In one embodiment said multiple layers represent a set of picture representations having a same resolution and a varying quality with respect to one another. Quality layers which have the same resolution are particularly well suited to parallel decoding in the reconstruction unit because the macroblock subdivision within each picture maps directly between each layer.
In one embodiment said multiple layers comprise an independently encoded base layer and a dependently encoded enhancement layer, said dependently encoded enhancement layer being encoded with reference to said independently encoded base layer. The dependency between the dependently encoded enhancement layer and the independently encoded base layer means that, once these layers have been written into the intermediate representation, they are apt to be decoded in parallel with one another, since the dependencies between these two layers means that memory access bandwidth is reduced if these layers are decoded in parallel. For example, the transform coefficients (in the intermediate representation format) can be stored (for example in compressed and/or quantized form) and accumulated inside the reconstruction unit, meaning that memory bandwidth is reduced compared to accumulating the coefficients for each layer in turn.
It should be understood that the invention is not limited to only a single dependently encoded enhancement layer, and in one embodiment said multiple layers comprise at least one further dependently encoded enhancement layer, said at least one further dependently encoded enhancement layer being encoded with reference to a preceding dependently encoded enhancement layer.
In one embodiment, said reconstruction unit is configured, if said multiple layers of said input video data are more numerous than said plurality of input streams, to perform more than one iteration of said decoding operation to decode said multiple layers. Hence, although the reconstruction unit may be arranged to be able to read in a particular number of input streams, this does not mean that the reconstruction unit is only able to decode a scalable video stream which is limited to a corresponding number of layers. Instead, the reconstruction unit can be configured to read in a set of input streams on a first iteration, decoding those layers in parallel with one another, and to subsequently read in the further layers in one or more further iterations (each of which may include parallel decoding).
The sequential internal dependencies in the encoded video stream may take a number of forms, but in one embodiment said sequential internal dependencies in said encoded video bitstream comprise at least one entropy decoding dependency. Alternatively, or in addition, in one embodiment the sequential internal dependencies in said encoded video bitstream comprise at least one motion vector dependency.
In one embodiment said encoded video bitstream represents said input video data as a sequence of macroblocks, and said reconstruction unit is configured to generate said decoded output video data as a sequence of decoded macroblocks. Handling the video data in terms of macroblocks is particularly beneficial in the context of the parallel decoding of input streams in the reconstruction unit, since this allows parallel decoding elements in the reconstruction unit to more easily align their decoding activities (for example with each handling a different layer in a scaleable video example) with one another, and to thus derive the above-mentioned benefits of data locality and memory bandwidth reduction.

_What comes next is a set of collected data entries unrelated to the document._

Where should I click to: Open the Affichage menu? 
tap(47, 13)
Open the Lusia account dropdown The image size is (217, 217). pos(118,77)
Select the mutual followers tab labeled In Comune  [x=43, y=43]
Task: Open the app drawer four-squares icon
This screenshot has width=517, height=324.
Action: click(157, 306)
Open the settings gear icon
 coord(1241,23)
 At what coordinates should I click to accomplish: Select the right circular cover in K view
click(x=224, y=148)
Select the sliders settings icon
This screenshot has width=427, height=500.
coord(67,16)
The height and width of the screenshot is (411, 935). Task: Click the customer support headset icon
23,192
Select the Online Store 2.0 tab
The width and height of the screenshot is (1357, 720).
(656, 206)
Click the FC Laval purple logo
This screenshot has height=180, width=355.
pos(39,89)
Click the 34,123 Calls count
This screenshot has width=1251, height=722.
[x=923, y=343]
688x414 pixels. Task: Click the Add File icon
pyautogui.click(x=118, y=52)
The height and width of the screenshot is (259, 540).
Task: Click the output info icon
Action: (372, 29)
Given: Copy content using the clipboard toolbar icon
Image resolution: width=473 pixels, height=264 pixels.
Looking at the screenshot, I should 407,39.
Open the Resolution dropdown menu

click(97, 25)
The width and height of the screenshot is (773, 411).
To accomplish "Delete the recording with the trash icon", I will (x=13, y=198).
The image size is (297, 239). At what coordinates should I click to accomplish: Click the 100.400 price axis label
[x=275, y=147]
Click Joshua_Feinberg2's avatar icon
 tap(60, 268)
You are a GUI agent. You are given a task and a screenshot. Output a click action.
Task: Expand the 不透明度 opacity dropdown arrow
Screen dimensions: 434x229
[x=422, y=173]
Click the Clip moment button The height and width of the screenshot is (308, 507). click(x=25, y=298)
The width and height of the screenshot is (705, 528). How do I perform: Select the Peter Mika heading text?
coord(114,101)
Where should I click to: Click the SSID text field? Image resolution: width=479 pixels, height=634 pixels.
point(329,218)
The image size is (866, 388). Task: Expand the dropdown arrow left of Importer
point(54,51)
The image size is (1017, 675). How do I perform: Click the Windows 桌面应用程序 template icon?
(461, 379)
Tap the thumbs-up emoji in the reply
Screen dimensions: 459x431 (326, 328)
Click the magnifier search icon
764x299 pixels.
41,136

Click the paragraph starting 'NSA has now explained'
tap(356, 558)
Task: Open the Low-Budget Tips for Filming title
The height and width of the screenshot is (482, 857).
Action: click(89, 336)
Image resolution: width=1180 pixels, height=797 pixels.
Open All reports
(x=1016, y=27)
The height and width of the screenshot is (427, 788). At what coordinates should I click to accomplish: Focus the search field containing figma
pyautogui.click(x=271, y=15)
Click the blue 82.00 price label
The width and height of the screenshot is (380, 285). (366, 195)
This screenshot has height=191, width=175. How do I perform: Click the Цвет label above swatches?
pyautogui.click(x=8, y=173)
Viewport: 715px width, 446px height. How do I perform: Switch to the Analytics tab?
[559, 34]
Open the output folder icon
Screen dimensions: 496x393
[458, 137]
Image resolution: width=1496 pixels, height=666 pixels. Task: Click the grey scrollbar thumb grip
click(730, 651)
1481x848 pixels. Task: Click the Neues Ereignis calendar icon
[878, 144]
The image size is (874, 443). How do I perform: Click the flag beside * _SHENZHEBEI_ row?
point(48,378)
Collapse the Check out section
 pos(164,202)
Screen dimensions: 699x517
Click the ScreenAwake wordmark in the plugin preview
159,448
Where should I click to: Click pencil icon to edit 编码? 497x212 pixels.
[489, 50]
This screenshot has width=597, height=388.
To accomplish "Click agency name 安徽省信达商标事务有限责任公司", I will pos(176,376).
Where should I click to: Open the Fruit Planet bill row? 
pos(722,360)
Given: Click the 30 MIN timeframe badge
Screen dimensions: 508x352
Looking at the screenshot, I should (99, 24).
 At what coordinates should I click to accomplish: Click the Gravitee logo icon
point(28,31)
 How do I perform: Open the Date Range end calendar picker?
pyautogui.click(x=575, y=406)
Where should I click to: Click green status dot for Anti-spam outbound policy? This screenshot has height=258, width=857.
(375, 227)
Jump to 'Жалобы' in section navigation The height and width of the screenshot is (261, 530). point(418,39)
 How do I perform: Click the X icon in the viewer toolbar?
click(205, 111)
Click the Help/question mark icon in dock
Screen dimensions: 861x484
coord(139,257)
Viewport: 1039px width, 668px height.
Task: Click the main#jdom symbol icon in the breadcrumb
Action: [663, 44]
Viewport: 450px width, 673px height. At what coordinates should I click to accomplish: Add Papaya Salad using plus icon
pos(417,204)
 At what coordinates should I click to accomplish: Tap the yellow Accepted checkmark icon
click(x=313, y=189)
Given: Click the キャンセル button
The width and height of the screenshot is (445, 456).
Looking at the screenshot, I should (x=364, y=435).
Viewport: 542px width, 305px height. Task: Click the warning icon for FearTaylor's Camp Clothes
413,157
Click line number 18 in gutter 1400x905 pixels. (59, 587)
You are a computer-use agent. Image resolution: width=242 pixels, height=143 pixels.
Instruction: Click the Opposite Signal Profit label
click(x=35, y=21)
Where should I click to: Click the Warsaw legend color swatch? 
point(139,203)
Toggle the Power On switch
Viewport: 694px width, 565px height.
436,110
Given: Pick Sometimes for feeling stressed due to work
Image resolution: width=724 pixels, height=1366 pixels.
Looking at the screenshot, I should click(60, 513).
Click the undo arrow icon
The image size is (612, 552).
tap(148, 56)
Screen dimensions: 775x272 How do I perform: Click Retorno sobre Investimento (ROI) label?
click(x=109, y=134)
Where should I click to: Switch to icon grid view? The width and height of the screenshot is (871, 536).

The intermediate representation may take a number of forms, but in one embodiment said intermediate representation comprises at least a macroblock type for each macroblock in said sequence. In one embodiment said intermediate representation comprises a motion vector for at least one macroblock in said sequence. Whilst not all macroblocks will contain a motion vector (for example an independently encoded picture will not), dependently encoded macroblocks (for example P and B type macroblocks) will have a motion vector. Identifying this motion vector at the parsing stage enables such a macroblock to be more quickly decoded at the reconstruction stage. In one embodiment said intermediate representation comprises a set of transform coefficients for at least one macroblock in said sequence. The presence of a set of transform coefficients in the intermediate format means that the reconstruction stage can make immediate use of these values, without having to first derive them.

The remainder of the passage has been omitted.